Alone, in my newly redone room, I start sifting through the amassed piles of junk in my closet. I pull the first box on my shelf and find a shoebox time-capsule, pt together a couple of years ago with some friends. I look at the note on it, telling us not to open for four more years. I remember that we agreed to get together and open it when the time came. At that time, we would read the notes we had written ourselves and each other. I shake the box and put it back.

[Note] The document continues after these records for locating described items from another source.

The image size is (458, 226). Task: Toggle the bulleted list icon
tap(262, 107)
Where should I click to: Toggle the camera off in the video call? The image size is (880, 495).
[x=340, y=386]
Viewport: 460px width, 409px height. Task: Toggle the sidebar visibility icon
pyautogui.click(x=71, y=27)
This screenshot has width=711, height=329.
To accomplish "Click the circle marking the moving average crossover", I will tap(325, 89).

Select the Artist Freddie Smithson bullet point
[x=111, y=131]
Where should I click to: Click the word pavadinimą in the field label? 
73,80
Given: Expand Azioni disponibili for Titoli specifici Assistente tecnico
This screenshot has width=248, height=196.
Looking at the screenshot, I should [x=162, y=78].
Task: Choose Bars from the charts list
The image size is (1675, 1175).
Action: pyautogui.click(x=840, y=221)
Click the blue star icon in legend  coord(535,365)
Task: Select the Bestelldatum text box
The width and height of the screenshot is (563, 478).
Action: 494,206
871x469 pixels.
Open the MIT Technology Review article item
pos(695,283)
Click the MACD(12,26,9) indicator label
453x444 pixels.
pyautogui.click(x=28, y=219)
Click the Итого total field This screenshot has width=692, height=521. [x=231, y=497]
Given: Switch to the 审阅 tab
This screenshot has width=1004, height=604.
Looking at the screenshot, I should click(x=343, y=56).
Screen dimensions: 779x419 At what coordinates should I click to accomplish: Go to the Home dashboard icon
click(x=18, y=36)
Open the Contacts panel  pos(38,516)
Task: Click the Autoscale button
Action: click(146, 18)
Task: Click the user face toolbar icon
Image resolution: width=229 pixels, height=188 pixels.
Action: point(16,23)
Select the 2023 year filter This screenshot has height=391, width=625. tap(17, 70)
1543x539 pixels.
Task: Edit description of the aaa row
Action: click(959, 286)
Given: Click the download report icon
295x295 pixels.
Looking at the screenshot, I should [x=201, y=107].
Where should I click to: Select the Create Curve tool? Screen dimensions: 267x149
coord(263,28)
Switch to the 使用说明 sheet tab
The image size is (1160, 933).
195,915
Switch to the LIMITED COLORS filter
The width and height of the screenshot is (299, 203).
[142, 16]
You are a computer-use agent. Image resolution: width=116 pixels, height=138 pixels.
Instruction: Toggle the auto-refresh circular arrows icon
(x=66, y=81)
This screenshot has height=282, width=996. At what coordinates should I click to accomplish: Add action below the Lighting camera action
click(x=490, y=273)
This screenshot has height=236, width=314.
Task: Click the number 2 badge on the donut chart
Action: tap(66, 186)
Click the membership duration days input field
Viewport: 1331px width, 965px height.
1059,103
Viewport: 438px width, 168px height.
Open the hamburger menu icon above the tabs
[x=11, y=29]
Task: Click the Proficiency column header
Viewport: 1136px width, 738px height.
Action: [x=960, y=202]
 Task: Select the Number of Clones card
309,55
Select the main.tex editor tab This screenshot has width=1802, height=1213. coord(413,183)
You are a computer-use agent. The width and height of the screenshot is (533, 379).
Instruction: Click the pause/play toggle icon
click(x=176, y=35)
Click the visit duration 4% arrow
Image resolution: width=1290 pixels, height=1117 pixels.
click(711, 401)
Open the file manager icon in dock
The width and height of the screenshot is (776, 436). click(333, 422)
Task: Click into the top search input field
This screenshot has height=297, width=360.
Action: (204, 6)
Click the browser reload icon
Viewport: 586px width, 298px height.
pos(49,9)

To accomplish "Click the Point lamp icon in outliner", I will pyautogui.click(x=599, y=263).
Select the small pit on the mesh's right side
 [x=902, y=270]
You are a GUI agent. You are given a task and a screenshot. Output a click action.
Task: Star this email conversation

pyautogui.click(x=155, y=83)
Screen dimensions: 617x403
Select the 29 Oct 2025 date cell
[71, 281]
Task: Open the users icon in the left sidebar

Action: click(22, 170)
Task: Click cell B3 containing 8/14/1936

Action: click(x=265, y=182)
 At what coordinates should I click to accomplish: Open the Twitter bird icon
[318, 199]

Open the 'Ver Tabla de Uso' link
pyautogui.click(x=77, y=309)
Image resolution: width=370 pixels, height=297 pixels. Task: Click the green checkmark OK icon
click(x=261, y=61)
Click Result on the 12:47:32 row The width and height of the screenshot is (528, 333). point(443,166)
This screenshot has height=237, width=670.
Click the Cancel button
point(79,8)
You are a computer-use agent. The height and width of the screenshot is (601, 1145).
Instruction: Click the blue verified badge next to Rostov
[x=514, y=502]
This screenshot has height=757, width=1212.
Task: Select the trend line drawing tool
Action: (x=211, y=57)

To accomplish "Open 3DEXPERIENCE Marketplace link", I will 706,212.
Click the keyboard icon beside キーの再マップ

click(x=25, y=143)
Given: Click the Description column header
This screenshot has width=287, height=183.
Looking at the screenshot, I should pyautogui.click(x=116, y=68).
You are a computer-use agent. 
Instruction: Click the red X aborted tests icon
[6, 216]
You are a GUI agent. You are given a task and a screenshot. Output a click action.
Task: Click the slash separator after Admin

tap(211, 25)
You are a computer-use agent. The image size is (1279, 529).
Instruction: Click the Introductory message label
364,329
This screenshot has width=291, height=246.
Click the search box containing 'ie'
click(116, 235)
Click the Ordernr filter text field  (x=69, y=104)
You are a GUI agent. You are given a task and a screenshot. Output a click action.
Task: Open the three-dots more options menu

The next box taken down from the abyss contains old camp photographs from several years ago and other odds and ends that would hold no meaning to any other person. Bits, of shells, a neat-looking rock, a fossil, and a strip of plastic, the kind used to indicate future pruning or removal of trees. I decided this was probably from some game of playing pretend, the memory of which escaped me at the moment. I add the contents of this box to an on going “memory box,” which contains similar photos and other pieces of “junk.”
I pull the next two boxes down, and open each of them in turn. Inside I find fossils and such, mementos from a long-ago science class. Subconsciously, I run through each and every class, recalling the good times, every giggle, every joke shared in that class.
Silently, I pack the boxes back up and put each container, filled with laughter and fun, jokes and good times, future and past, back onto the top shelf of my cluttered closet. Organizing can wait, while I sit down at my computer and write down my boxes of memories.